Work to be completed:
Reproduce the data below verbatim, line for line.

Data for this exercise:
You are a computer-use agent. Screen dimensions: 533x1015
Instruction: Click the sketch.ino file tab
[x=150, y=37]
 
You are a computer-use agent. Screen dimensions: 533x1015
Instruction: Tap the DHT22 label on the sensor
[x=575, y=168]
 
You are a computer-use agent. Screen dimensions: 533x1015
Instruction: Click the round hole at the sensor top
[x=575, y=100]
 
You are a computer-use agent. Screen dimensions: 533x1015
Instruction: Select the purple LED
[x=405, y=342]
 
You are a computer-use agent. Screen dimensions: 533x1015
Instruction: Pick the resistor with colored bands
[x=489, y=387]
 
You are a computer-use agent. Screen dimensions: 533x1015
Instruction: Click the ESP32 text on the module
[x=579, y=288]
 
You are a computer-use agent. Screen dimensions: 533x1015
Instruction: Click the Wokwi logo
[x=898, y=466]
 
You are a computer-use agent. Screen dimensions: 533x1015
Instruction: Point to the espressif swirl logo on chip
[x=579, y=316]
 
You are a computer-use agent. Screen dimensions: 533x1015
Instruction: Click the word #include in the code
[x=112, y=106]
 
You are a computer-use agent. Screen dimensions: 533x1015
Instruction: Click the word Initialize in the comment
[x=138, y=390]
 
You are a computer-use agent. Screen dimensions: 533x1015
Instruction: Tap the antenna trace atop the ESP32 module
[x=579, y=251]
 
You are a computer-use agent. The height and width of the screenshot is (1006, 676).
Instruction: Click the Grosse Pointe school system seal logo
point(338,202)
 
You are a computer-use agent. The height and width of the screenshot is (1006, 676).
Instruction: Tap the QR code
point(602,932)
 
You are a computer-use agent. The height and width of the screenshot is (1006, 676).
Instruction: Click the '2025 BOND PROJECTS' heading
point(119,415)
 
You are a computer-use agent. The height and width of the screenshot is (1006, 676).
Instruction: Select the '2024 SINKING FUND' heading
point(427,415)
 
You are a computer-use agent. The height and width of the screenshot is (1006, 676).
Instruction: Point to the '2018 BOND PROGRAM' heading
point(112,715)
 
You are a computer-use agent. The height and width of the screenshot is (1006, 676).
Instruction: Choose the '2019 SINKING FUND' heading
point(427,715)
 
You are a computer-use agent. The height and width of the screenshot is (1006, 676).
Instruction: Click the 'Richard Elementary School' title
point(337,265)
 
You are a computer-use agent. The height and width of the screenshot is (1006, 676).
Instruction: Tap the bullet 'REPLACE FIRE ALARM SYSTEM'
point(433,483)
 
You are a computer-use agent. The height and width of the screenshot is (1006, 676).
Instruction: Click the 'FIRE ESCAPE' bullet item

Solved exercise:
You are a computer-use agent. Screen dimensions: 533x1015
Instruction: Click the sketch.ino file tab
[x=150, y=37]
 
You are a computer-use agent. Screen dimensions: 533x1015
Instruction: Tap the DHT22 label on the sensor
[x=575, y=168]
 
You are a computer-use agent. Screen dimensions: 533x1015
Instruction: Click the round hole at the sensor top
[x=575, y=100]
 
You are a computer-use agent. Screen dimensions: 533x1015
Instruction: Select the purple LED
[x=405, y=342]
 
You are a computer-use agent. Screen dimensions: 533x1015
Instruction: Pick the resistor with colored bands
[x=489, y=387]
 
You are a computer-use agent. Screen dimensions: 533x1015
Instruction: Click the ESP32 text on the module
[x=579, y=288]
 
You are a computer-use agent. Screen dimensions: 533x1015
Instruction: Click the Wokwi logo
[x=898, y=466]
 
You are a computer-use agent. Screen dimensions: 533x1015
Instruction: Point to the espressif swirl logo on chip
[x=579, y=316]
 
You are a computer-use agent. Screen dimensions: 533x1015
Instruction: Click the word #include in the code
[x=112, y=106]
 
You are a computer-use agent. Screen dimensions: 533x1015
Instruction: Click the word Initialize in the comment
[x=138, y=390]
 
You are a computer-use agent. Screen dimensions: 533x1015
Instruction: Tap the antenna trace atop the ESP32 module
[x=579, y=251]
 
You are a computer-use agent. The height and width of the screenshot is (1006, 676).
Instruction: Click the Grosse Pointe school system seal logo
point(338,202)
 
You are a computer-use agent. The height and width of the screenshot is (1006, 676).
Instruction: Tap the QR code
point(602,932)
 
You are a computer-use agent. The height and width of the screenshot is (1006, 676).
Instruction: Click the '2025 BOND PROJECTS' heading
point(119,415)
 
You are a computer-use agent. The height and width of the screenshot is (1006, 676).
Instruction: Select the '2024 SINKING FUND' heading
point(427,415)
 
You are a computer-use agent. The height and width of the screenshot is (1006, 676).
Instruction: Point to the '2018 BOND PROGRAM' heading
point(112,715)
 
You are a computer-use agent. The height and width of the screenshot is (1006, 676).
Instruction: Choose the '2019 SINKING FUND' heading
point(427,715)
 
You are a computer-use agent. The height and width of the screenshot is (1006, 676).
Instruction: Click the 'Richard Elementary School' title
point(337,265)
 
You are a computer-use agent. The height and width of the screenshot is (1006, 676).
Instruction: Tap the bullet 'REPLACE FIRE ALARM SYSTEM'
point(433,483)
 
You are a computer-use agent. The height and width of the screenshot is (1006, 676).
Instruction: Click the 'FIRE ESCAPE' bullet item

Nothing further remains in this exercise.